A
quarter of the world's population relies on unsafe drinking
water while half lacks basic sanitation, the U.N. said.
Meanwhile, nearly three quarters of recent disasters have been
related to water.
"We are draining humanity's lifeblood through vampiric
overconsumption and unsustainable use, and evaporating it
through global heating," said U.N. Secretary General Antonio
Guterres.
Ensuring access to clean drinking water and sanitation is part
of the 17-point to-do list the U.N. has set for sustainable
development, alongside ending hunger and poverty, achieving
gender equality, and taking action on climate change.
The three-day conference beginning on Wednesday in New York is
not intended to produce the kind of binding accord that emerged
from climate meetings in Paris in 2015, or a framework like the
one set for nature protection in Montreal in 2022.
Instead, the aim is for a "Water Action Agenda" that will
contain voluntary commitments and create "political momentum".
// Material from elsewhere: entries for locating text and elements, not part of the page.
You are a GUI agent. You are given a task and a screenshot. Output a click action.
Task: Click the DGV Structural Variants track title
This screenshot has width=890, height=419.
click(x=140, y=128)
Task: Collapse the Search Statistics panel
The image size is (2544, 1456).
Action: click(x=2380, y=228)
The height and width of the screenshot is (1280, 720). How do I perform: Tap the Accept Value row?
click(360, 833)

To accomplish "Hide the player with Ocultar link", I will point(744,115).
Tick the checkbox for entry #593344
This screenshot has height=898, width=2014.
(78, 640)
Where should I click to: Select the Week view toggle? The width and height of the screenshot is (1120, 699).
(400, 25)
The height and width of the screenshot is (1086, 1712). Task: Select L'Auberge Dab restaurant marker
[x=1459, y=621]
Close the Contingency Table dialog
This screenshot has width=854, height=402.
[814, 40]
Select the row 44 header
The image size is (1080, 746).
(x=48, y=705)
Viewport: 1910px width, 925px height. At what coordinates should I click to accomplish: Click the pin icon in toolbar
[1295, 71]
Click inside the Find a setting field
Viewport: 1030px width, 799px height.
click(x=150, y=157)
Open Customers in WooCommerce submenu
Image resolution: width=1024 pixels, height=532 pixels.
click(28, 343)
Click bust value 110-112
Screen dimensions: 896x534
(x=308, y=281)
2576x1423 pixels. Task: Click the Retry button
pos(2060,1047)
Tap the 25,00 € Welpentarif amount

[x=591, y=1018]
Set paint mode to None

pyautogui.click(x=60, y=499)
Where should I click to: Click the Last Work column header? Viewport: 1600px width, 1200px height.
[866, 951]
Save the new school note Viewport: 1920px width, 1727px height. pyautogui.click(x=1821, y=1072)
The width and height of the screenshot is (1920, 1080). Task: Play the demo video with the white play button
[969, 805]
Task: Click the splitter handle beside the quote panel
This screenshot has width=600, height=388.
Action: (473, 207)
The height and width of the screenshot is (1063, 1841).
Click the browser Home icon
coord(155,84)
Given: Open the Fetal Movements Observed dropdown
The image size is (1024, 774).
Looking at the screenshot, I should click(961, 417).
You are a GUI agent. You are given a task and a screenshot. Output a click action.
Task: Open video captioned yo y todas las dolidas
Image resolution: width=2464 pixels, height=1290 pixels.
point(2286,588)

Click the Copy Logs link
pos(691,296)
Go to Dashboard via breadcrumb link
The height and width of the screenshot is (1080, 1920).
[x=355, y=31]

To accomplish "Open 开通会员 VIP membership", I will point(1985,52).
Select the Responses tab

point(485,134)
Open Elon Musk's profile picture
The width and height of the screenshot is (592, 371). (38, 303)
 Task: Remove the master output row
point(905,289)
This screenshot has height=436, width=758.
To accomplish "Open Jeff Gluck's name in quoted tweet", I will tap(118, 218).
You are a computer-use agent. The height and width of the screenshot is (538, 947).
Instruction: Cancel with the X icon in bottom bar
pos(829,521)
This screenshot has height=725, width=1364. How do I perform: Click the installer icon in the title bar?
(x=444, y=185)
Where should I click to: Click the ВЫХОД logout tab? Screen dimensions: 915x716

The United States said it would invest $49 billion in water and
sanitation at home and around the world.
U.S. Ambassador to the U.N. Linda Thomas-Greenfield said this
money would "help create jobs, prevent conflicts, safeguard
public health, reduce the risk of famine and hunger, and enable
us to respond to climate change and natural disasters". She gave
no timeline for the investments or details on how much money
would be spent where.
Hundreds of action plans were sent to the U.N. before the
conference started, but the World Resources Institute research
group said that while "some commitments offer inspiration, more
of them miss the mark", variously lacking funding or performance
targets, or neglecting to address climate change.
WRI singled out two projects for praise: one to spend $21.2
million through 2029 on "climate-smart" agriculture and wetland
restoration in the desertifying Niger River basin, and another
from 1,729 companies that calculate they can make water-related
investments worth $436 billion.
Scientists, economists and policy experts grouped together by
the government of the Netherlands in the Global Commission on
the Economics of Water recommended phasing out some $700 billion
in agricultural and water subsidies, and facilitating
partnerships between development finance institutions and
private investors to improve water systems.